“Estoy perdido”. ¿Nunca has dicho
esto? Yo creo que todos en algún momento de nuestra vida lo pensamos. Cambios,
traumas, decisiones… todo esto nos marea y acaba por desorientarnos. A veces no
sabemos cómo seguir, no sabemos cuál es la salida y acabamos actuando
inconscientemente.
El problema viene cuando estamos
tan perdidos que se nos va de las manos. Por mucho que no sepamos cómo
enfrentar al presente, por mucho que lo que estamos viviendo sea nuevo, no
podemos actuar sin pensar en la repercusión de tus actos. No podemos justificarnos
diciendo “es que estoy perdido”. Hasta que encontremos el camino, ¿cuánto vamos
a autodestruirnos? ¿A cuántas personas nos vamos a llevar por delante?
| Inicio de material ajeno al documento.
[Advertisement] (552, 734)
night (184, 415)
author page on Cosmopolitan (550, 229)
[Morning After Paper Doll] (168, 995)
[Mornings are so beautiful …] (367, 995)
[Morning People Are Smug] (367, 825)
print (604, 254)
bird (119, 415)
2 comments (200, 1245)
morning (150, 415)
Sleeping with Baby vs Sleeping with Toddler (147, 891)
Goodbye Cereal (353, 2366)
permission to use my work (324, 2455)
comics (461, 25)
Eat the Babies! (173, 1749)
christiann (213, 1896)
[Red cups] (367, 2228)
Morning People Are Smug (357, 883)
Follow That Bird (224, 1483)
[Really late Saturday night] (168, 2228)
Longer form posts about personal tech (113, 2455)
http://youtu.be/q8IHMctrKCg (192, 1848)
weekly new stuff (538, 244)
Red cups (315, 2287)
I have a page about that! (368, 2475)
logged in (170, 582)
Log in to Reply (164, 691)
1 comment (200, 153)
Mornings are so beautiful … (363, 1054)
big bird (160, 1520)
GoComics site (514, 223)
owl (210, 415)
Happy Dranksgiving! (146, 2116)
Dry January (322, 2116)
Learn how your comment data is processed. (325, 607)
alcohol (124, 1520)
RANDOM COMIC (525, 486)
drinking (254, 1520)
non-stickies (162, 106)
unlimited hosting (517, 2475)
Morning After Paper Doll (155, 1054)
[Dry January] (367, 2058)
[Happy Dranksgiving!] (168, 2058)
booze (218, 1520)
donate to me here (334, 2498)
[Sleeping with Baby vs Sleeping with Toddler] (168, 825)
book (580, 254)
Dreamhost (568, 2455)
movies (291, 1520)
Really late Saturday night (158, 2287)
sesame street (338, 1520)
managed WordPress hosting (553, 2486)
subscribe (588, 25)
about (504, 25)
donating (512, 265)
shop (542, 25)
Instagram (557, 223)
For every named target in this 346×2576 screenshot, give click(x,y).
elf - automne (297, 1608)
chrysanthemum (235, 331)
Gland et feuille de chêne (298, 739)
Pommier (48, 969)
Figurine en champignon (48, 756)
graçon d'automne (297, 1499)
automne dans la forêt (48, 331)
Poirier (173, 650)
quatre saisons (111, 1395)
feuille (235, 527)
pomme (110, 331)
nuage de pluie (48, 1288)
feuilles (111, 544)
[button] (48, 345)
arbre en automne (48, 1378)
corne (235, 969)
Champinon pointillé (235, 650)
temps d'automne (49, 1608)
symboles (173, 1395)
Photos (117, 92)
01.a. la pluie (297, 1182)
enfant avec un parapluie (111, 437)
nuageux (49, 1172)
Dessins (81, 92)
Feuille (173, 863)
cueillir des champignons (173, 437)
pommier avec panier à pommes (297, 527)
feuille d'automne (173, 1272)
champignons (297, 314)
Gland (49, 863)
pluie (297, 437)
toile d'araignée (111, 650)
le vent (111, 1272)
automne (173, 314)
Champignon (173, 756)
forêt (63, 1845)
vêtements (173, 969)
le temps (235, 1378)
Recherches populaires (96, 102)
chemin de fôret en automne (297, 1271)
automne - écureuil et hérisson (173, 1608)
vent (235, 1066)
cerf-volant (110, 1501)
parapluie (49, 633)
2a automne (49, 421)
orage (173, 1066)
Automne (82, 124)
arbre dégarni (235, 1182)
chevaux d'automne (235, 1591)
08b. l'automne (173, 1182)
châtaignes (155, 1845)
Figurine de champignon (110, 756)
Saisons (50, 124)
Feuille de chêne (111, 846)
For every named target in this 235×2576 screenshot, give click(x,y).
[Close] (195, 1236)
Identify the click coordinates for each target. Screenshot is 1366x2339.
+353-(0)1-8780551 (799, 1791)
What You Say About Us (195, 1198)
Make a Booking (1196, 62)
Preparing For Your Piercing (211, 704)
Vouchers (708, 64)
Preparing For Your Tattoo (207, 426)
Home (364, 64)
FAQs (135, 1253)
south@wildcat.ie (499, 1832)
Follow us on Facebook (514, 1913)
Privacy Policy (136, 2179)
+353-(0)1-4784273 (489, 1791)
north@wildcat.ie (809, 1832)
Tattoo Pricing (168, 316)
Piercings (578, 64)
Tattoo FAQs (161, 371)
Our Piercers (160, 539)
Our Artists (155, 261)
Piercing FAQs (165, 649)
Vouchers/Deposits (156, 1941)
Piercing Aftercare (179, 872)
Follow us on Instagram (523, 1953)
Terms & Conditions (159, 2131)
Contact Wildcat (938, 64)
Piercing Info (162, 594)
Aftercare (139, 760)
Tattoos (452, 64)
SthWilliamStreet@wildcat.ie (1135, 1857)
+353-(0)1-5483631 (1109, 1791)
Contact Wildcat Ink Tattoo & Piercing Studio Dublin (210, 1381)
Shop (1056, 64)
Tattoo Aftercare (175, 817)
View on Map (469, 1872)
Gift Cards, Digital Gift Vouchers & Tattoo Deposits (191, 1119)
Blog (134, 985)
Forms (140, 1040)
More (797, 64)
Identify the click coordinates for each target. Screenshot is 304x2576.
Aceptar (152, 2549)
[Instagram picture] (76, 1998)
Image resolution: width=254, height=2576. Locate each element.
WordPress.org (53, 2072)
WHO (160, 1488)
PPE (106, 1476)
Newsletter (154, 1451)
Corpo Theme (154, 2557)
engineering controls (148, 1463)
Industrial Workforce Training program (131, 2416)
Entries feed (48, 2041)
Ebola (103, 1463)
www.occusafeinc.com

Nadie tiene porqué soportar
nuestra desorientación. No podemos caer en usar esta situación como excusa de
un comportamiento reprobable ¿estás perdido o has perdido el juicio? No nos
engañemos. Por mucho que el presente nos venga grande no podemos renunciar a la
cordura. Nadie tiene porqué sufrir porque nosotros estemos experimentando
nuevas sensaciones y se nos esté yendo de las manos.
Ya lo dijo Macaco: acción - reacción - repercusión. Lo que hagas no va a pesar menos porque estés confundido. Piérdete buscando el camino pero
que sea para encontrar uno mejor, porque si no, igual que te pierdes a ti mismo,
otras personas pierden la esperanza en ti.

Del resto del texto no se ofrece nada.